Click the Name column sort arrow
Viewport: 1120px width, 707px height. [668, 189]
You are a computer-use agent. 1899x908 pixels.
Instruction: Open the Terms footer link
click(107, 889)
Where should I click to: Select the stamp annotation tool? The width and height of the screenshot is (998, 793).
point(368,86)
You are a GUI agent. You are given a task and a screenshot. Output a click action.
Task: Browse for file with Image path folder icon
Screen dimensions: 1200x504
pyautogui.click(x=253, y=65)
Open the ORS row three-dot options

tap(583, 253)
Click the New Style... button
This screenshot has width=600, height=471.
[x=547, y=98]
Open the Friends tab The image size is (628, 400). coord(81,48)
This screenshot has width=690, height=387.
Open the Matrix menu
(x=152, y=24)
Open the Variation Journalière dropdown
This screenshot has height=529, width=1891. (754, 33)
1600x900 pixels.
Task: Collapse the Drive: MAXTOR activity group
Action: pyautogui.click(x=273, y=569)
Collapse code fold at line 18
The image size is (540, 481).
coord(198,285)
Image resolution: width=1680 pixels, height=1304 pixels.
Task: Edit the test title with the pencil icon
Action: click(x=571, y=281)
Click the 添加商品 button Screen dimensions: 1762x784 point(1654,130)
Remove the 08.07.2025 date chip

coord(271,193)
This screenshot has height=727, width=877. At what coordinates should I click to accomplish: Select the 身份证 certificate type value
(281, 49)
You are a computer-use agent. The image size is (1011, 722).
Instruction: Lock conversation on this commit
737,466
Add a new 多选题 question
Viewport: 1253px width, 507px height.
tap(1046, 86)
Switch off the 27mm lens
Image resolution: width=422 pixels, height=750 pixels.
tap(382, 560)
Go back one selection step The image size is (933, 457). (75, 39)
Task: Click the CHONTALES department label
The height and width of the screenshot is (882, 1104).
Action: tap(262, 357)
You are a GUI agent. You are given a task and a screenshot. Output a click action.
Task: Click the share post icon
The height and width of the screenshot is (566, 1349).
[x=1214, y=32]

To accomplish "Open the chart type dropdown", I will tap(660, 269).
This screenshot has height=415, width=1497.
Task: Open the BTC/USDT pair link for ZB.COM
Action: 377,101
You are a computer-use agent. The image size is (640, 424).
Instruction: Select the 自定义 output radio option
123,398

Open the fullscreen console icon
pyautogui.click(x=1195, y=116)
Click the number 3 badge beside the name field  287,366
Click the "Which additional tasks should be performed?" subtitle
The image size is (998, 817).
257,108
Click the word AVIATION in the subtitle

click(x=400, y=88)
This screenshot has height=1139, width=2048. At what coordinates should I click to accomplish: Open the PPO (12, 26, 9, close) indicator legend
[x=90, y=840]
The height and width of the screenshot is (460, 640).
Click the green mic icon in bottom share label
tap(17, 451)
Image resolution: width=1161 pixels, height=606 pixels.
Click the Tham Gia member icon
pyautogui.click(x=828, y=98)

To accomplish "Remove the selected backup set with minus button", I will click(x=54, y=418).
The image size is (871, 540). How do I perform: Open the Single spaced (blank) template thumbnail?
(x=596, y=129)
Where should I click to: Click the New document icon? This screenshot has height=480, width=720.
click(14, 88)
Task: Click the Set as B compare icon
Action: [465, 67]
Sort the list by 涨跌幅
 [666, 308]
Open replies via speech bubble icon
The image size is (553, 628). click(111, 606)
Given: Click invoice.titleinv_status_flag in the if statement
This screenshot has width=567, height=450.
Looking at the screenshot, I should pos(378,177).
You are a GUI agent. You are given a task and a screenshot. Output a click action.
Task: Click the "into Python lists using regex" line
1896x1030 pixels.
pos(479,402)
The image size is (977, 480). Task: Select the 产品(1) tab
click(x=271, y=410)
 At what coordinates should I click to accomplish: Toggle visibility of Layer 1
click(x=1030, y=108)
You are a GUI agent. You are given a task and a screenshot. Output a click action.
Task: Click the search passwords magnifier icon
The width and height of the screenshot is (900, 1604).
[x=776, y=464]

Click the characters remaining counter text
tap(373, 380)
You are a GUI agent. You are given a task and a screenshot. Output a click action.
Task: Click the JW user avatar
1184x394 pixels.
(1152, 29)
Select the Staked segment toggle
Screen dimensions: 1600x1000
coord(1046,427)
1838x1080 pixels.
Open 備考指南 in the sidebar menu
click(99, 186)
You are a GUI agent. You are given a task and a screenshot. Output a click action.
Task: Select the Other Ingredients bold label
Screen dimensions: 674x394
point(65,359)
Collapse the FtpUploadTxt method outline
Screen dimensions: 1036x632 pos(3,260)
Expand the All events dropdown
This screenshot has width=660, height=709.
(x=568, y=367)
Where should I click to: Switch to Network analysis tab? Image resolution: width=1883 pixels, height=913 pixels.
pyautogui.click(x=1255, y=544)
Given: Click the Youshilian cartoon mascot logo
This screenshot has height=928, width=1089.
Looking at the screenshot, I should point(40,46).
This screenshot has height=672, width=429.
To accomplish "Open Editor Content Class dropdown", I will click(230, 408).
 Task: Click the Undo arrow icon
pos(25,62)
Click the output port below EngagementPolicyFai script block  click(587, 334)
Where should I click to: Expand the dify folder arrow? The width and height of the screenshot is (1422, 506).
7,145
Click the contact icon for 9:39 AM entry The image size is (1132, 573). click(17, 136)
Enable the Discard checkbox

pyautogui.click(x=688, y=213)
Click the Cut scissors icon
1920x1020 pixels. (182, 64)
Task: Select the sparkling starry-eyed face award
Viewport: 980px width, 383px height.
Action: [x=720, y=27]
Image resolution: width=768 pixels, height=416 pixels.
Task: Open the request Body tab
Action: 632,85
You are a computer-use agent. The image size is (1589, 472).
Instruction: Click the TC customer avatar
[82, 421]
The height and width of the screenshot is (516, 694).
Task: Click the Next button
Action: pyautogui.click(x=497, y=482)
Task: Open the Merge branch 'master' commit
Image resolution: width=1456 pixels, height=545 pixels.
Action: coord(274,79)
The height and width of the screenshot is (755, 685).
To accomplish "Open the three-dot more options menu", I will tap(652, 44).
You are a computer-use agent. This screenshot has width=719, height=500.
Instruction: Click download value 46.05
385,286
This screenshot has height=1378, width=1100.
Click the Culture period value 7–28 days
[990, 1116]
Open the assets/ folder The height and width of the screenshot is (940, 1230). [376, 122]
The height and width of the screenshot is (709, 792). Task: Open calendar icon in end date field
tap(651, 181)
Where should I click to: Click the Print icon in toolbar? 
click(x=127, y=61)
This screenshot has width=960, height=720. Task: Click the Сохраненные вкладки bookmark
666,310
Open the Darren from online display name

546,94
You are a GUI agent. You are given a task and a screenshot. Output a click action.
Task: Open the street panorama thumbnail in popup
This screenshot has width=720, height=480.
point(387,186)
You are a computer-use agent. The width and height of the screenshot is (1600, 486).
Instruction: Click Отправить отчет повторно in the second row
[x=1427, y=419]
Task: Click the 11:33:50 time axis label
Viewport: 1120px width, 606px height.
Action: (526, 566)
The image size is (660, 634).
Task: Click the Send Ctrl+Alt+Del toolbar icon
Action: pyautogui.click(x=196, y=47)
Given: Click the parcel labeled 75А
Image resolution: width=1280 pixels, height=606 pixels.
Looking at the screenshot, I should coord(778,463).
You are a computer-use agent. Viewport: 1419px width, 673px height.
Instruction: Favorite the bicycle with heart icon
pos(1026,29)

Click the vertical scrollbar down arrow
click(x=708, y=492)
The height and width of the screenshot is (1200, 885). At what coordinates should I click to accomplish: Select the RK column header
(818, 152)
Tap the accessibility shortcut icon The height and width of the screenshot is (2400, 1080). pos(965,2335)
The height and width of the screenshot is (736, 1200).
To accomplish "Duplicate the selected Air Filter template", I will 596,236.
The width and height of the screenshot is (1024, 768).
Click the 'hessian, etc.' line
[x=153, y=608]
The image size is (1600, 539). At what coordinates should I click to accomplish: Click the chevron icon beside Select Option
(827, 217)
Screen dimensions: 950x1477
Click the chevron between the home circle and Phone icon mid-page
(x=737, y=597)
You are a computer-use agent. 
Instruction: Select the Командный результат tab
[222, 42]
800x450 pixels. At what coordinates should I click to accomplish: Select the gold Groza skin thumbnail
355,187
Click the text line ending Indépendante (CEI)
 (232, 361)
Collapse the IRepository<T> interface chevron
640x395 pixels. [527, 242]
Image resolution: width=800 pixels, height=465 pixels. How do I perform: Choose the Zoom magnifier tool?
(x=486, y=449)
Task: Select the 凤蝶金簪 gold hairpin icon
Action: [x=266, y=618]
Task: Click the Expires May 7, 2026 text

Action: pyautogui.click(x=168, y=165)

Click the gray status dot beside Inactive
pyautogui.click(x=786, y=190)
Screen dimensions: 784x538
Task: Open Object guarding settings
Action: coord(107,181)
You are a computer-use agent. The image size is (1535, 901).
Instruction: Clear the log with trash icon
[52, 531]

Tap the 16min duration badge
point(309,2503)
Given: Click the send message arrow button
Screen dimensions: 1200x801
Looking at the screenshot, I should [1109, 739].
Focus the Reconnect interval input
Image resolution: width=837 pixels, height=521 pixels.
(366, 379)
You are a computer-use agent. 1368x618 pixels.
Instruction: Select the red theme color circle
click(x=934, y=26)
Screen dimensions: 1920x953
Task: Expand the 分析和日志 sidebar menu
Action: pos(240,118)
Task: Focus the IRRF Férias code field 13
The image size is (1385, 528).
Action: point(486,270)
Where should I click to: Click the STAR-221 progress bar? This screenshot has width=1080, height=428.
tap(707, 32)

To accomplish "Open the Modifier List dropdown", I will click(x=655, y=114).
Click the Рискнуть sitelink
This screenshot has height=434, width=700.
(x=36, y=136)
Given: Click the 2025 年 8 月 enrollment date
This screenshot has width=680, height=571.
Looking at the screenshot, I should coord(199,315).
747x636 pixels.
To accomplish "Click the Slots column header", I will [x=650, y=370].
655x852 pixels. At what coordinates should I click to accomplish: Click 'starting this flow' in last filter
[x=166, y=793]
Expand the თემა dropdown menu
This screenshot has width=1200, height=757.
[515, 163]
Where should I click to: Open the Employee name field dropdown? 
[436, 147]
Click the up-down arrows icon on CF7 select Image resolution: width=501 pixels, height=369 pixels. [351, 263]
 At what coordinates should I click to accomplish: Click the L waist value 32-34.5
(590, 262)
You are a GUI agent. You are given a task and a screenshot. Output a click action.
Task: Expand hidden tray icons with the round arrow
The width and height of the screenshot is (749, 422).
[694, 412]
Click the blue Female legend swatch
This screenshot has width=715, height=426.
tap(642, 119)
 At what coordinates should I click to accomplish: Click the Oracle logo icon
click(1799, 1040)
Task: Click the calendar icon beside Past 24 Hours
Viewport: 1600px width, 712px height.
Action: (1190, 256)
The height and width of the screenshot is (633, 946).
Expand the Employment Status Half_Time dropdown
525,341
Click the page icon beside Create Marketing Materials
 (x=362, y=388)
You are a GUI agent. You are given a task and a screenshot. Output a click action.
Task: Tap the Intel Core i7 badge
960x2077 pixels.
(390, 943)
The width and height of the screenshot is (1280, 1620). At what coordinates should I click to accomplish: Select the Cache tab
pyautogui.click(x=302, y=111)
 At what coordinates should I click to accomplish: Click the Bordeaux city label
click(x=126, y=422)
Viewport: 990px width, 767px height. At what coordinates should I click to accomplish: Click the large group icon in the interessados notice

======

▶ _EXERCISE DESCRIPTION_
All lines with the word "computer" must be located in the data and copied.

▶ _THE COMPLETED TASK_
You are a computer-use agent. 1899x908 pixels.
You are a computer-use agent. The image size is (1011, 722).
You are a computer-use agent. The image size is (640, 424).
You are a computer-use agent. The image size is (1589, 472).
You are a computer-use agent. This screenshot has width=719, height=500.
You are a computer-use agent. The width and height of the screenshot is (1600, 486).
You are a computer-use agent. Viewport: 1419px width, 673px height.
You are a computer-use agent. 
You are a computer-use agent. The image size is (1535, 901).
You are a computer-use agent. 1368x618 pixels.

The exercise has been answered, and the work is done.